Depuis dimanche, la capitale pakistanaise accueille des consultations de haut niveau réunissant les ministres des Affaires étrangères de la Turquie, de l’Arabie saoudite, de l’Égypte et du Pakistan. Selon les informations de la chaîne Al Jazeera, cette rencontre à quatre vise à coordonner une position régionale commune pour favoriser une désescalade.
Le choix d’Islamabad résulte d’un ajustement stratégique. Initialement prévue à Ankara, la réunion a été délocalisée en raison de l’implication croissante du Pakistan comme messager principal entre les diplomaties américaine et iranienne. Une démarche de médiation qui a par ailleurs reçu le soutien explicite de la Chine.
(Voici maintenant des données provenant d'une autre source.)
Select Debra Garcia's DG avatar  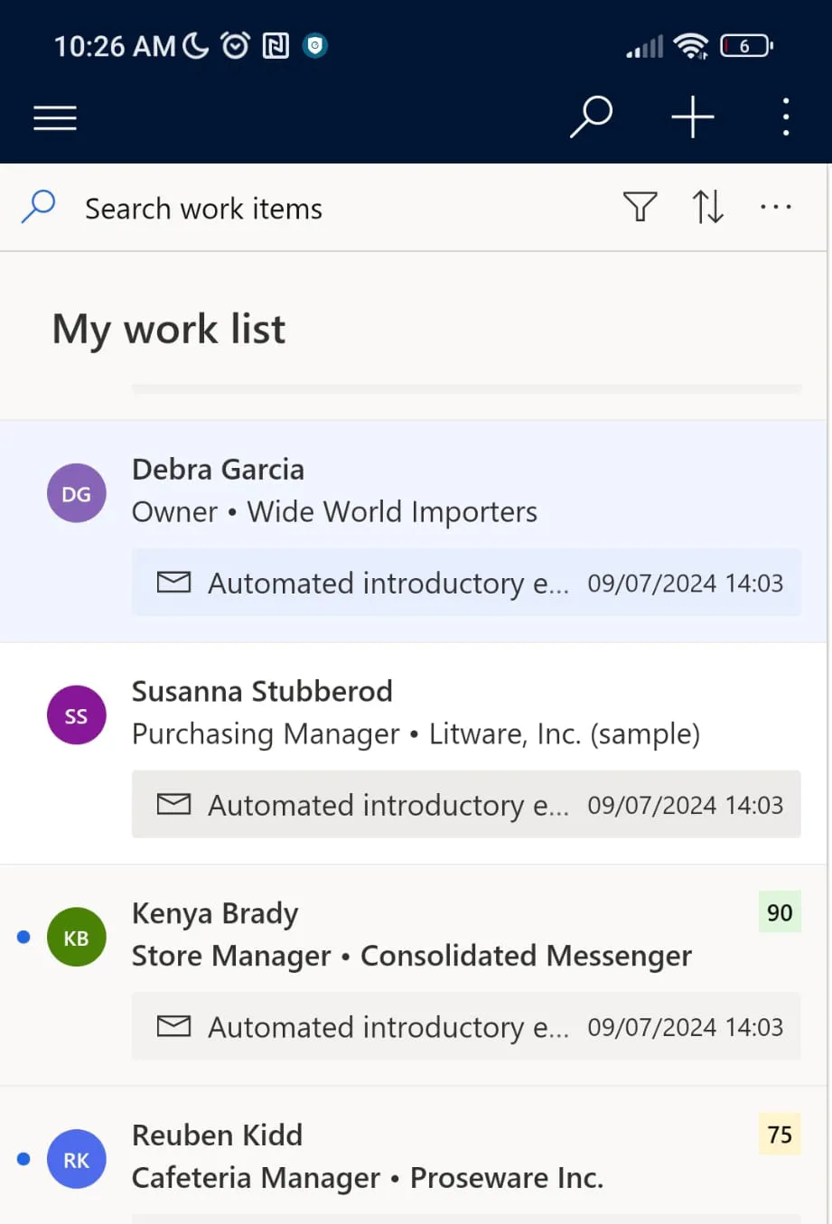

Quelques heures avant l’ouverture des discussions, le Premier ministre pakistanais Shehbaz Sharif s’est entretenu pendant 90 minutes avec le président iranien Masoud Pezeshkian. Lors de cet appel, le dirigeant iranien a mis en avant un profond déficit de confiance, rappelant que son pays avait été attaqué à deux reprises lors de précédentes négociations nucléaires avec les États-Unis. Il a également alerté sur les tentatives israéliennes d’élargir le conflit à d’autres pays de la région.
Pour surmonter ce scepticisme, Téhéran a fait parvenir une réponse formelle à une proposition américaine, via les canaux pakistanais. Ce document conditionne l’ouverture d’un dialogue à quatre exigences précises : l’arrêt des hostilités, le paiement de réparations pour les dommages subis, des garanties contre de futures attaques, et la reconnaissance de l’influence stratégique iranienne dans le détroit d’Ormuz. Un diplomate a précisé à Al Jazeera qu’une annonce de pause temporaire des frappes par Washington constituerait une mesure de confiance minimale requise par Téhéran.
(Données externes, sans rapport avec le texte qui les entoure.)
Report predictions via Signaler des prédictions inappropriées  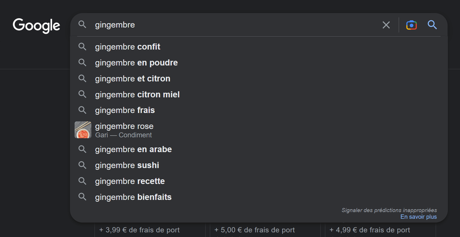[389, 210]
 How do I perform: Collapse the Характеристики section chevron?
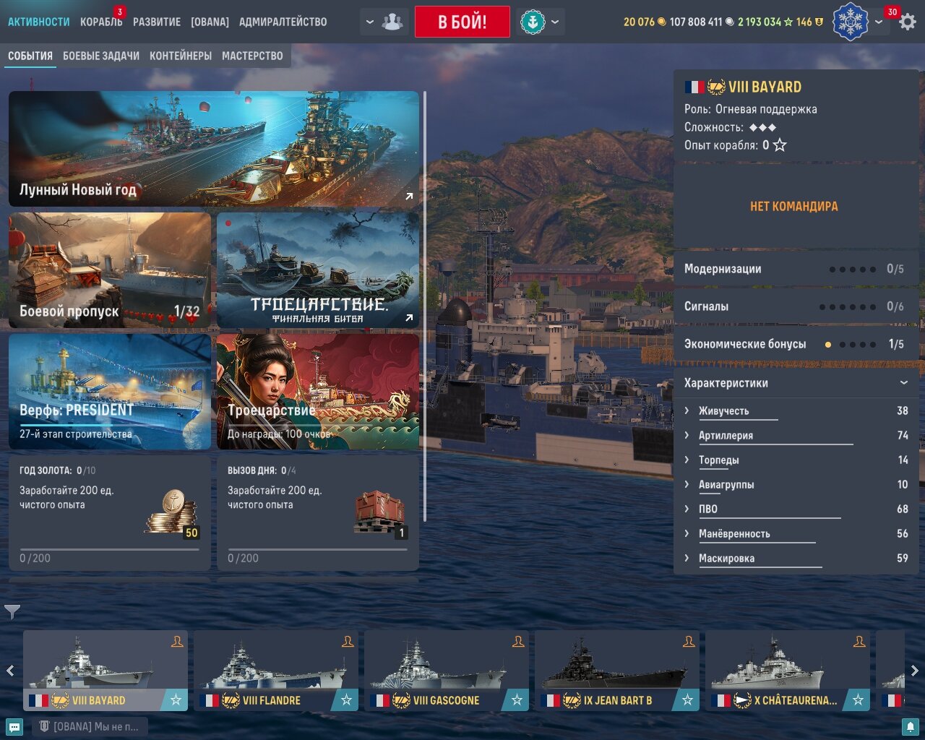[x=903, y=383]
Si ces préalables trouvent un écho favorable, des pourparlers directs pourraient s’organiser sous quelques jours, potentiellement sur le sol pakistanais. Côté américain, le secrétaire d’État Marco Rubio ou le vice-président JD Vance sont pressentis pour échanger avec le ministre iranien des Affaires étrangères, Abbas Araghchi.
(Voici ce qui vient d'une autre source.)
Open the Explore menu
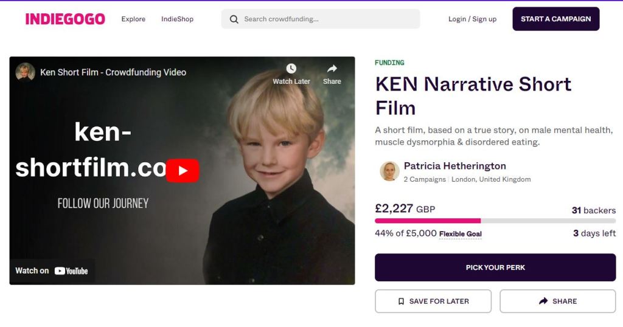 point(133,19)
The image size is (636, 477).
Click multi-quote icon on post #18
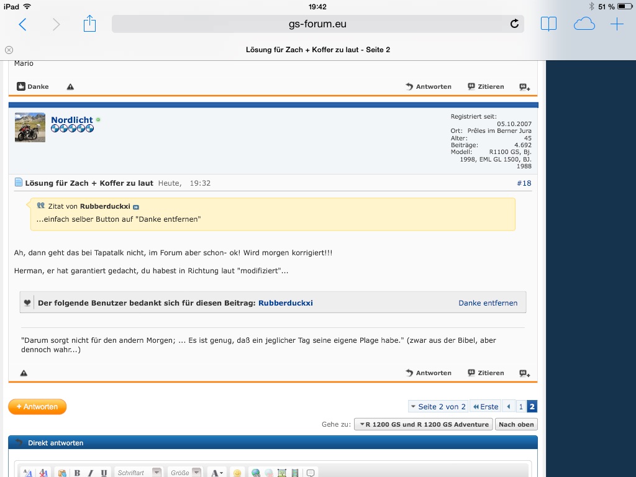click(x=524, y=373)
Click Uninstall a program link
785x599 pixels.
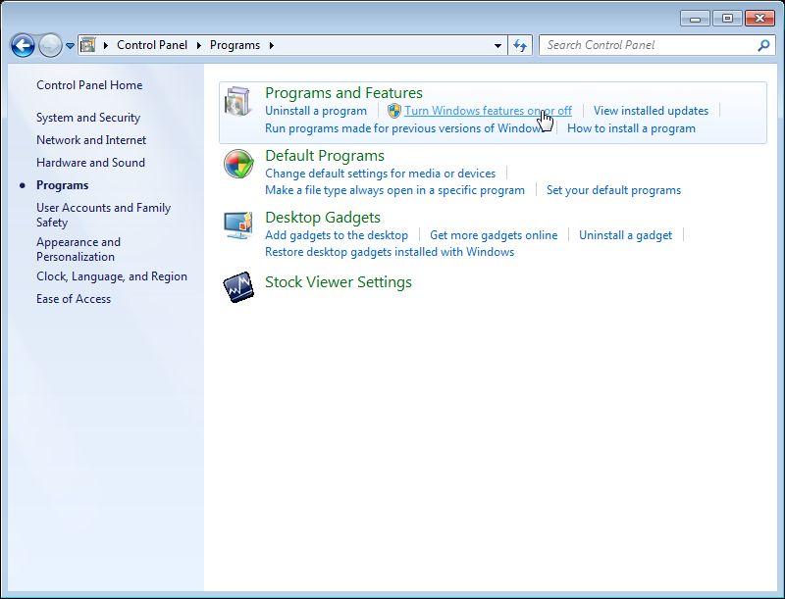coord(315,111)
Une source pakistanaise de haut rang a confirmé à Al Jazeera que les demandes de Washington et de Téhéran ont été transmises par Islamabad, marquant ainsi la limite du rôle du Pakistan dans ce processus. Les prochaines 48 à 72 heures détermineront si cette phase de préparation, à laquelle ne participent actuellement ni responsables américains ni iraniens, aboutira à une rencontre bilatérale.